PASSAGE>
○ ○ ○ ○

Tyrion is visited first by Jaime, who is a bit peeved that Tyrion blew the whole plan to save his life with his little courtroom outburst at the end of last week’s episode. Tired of Jaime’s criticisms, Tyrion chastises the “golden son,” who can do no wrong in their father’s eyes, including sleeping with his sis. Ouch! Jaime’s loyalty to his brother shows the good Jaime that we all love, not the Jaime in the scene that we are all ignoring ever happened.

We also find out that whoever fights for Tyrion will be taking on Ser Gregor Clegane, aka The Mountain. Clearly one-handed Jaime won’t be that champion.

But neither will Bronn! Oh man, this scene got me surprisingly teary-eyed. Bronn has been bought out by Cersei to NOT fight for Tyrion. Tyrion tries to buy Bronn’s loyalty back, but Bronn values his life more than Tyrion’s. Tyrion gets it. I guess I do too. Especially knowing what happens next.

○ ○ ○ ○

RECORDED DATA>
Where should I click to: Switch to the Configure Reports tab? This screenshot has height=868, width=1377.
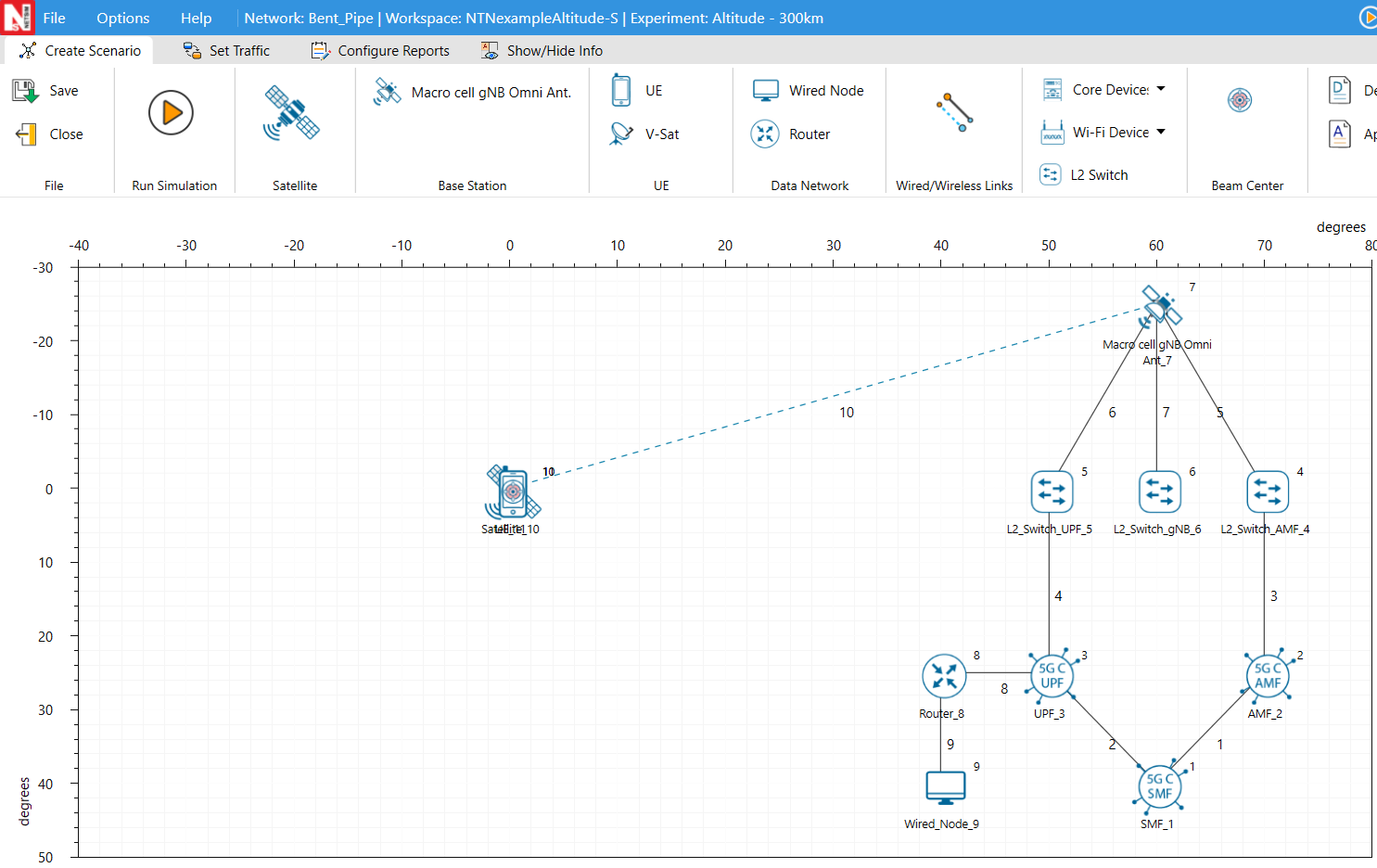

○ ○ ○ ○

EXERCISE> Reproduce the episode recap from "But neither will" to "what happens next.". The material isn't needed for this.

RESULT BELOW>
But neither will Bronn! Oh man, this scene got me surprisingly teary-eyed. Bronn has been bought out by Cersei to NOT fight for Tyrion. Tyrion tries to buy Bronn’s loyalty back, but Bronn values his life more than Tyrion’s. Tyrion gets it. I guess I do too. Especially knowing what happens next.